A rare instance of me picking a book off the Waterstones slush pile (I think I’d glanced at some reviews, some time, but the title put me off). I’m glad I did: although it seems like an unlikely Pullitzer winner, it is a very good read.
In a way it’s the usual contemporary US novel: everyone’s lost or disappointed or broken or compromised. At times, it reads like a less zeitgeist-fixated Coupland, at others a less self-important Franzen. Crucially, it uses a complicated, multi-narrative structure very well without making a fuss about it. Narratives shift in unexpected ways – a minor character from one chapter takes the lead in another, sometimes in such a way that you’re not immediately sure who’s narrating for a while. But of course it’s all beautifully linked, all these lost souls recur again and again, without being *too* contrived.
This kind of book only works if all the characters engage, if all the narrative styles suit (Colum McCann’s terribly patchy Let The Great World Spin serves as an example of what happens when they don’t).
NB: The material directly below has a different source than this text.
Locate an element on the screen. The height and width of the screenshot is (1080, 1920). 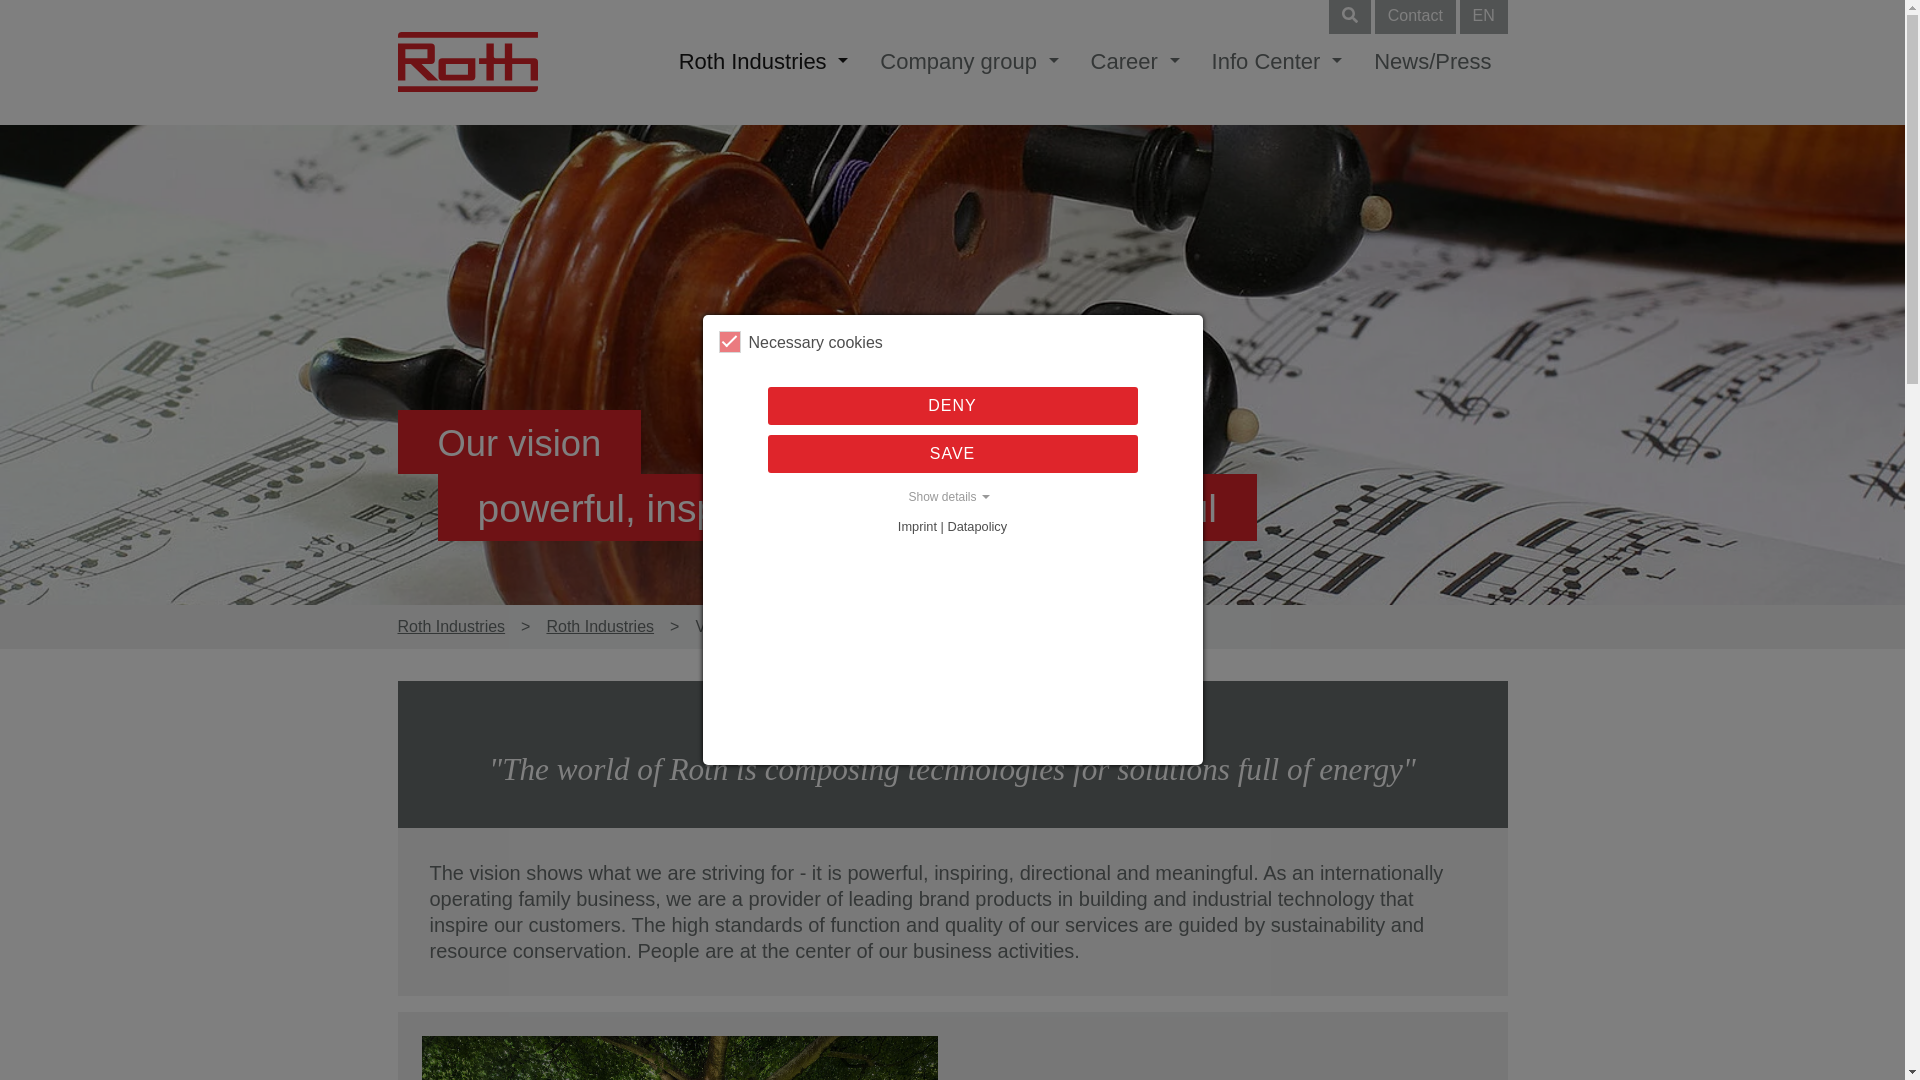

Apart from what I thought was a very disappointing and pat final chapter, Egan totally pulls it off, even the seriously moving chapter consisting entirely of a child’s PowerPoint presentation.
It’s a strange book in a way, everything from the title to the various book jackets to the subject suggest an enjoyable but not particularly essential book, and yet it’s one of the most moving and stylistically inventive books I’ve read all year.